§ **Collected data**

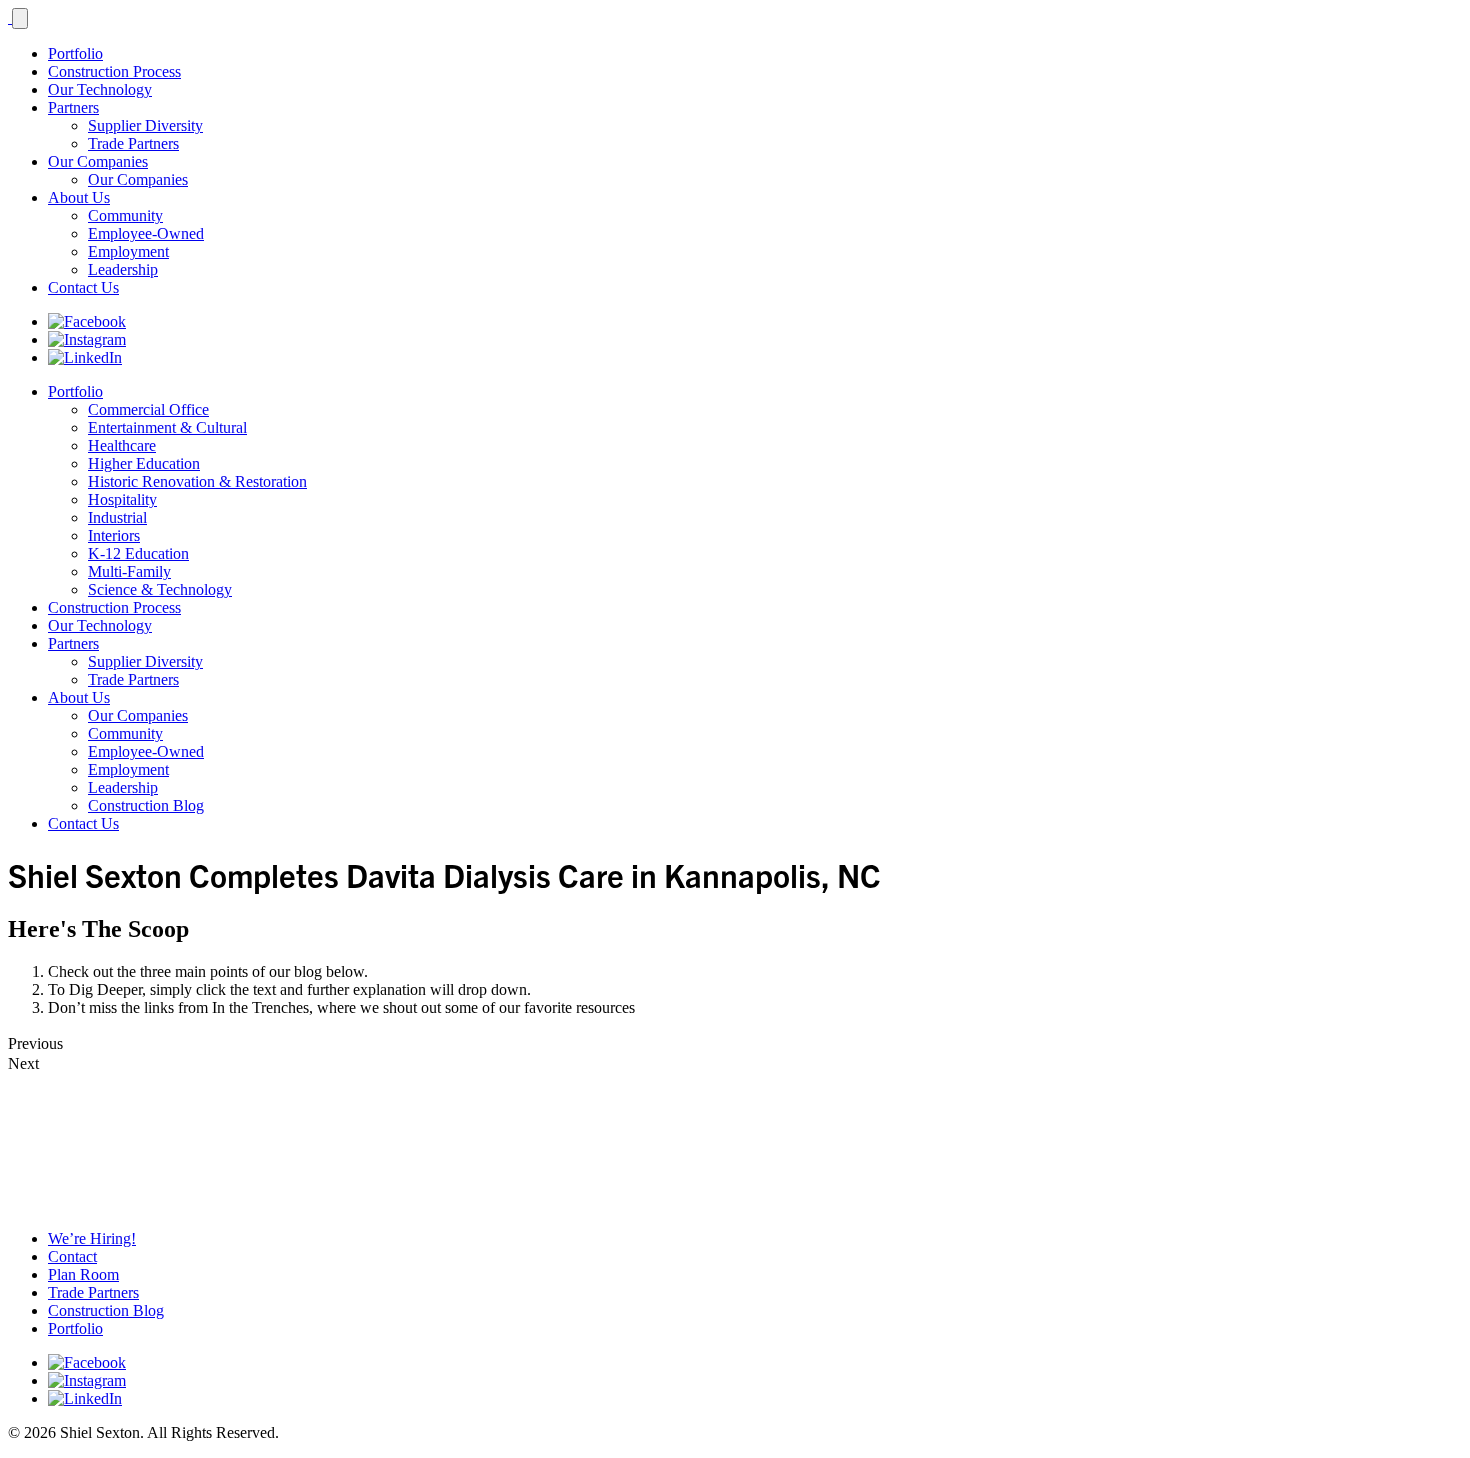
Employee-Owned (146, 233)
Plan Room (83, 1274)
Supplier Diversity (145, 125)
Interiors (114, 535)
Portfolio (75, 53)
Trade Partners (133, 143)
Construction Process (114, 71)
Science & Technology (160, 589)
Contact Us (83, 287)
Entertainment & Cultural (167, 427)
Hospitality (122, 499)
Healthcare (122, 445)
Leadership (123, 269)
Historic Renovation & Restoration (197, 481)
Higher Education (144, 463)
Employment (128, 251)
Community (125, 215)
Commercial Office (148, 409)
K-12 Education (138, 553)
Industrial (117, 517)
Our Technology (100, 89)
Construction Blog (146, 805)
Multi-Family (129, 571)
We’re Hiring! (92, 1238)
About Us (79, 197)
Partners (73, 107)
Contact (72, 1256)
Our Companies (98, 161)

§ **Your task**
Search the data for "Entertainment & Cultural (167, 427)". Beginning with that line, set down every line through the last exactly.

§ **Written answer**
Entertainment & Cultural (167, 427)
Hospitality (122, 499)
Healthcare (122, 445)
Leadership (123, 269)
Historic Renovation & Restoration (197, 481)
Higher Education (144, 463)
Employment (128, 251)
Community (125, 215)
Commercial Office (148, 409)
K-12 Education (138, 553)
Industrial (117, 517)
Our Technology (100, 89)
Construction Blog (146, 805)
Multi-Family (129, 571)
We’re Hiring! (92, 1238)
About Us (79, 197)
Partners (73, 107)
Contact (72, 1256)
Our Companies (98, 161)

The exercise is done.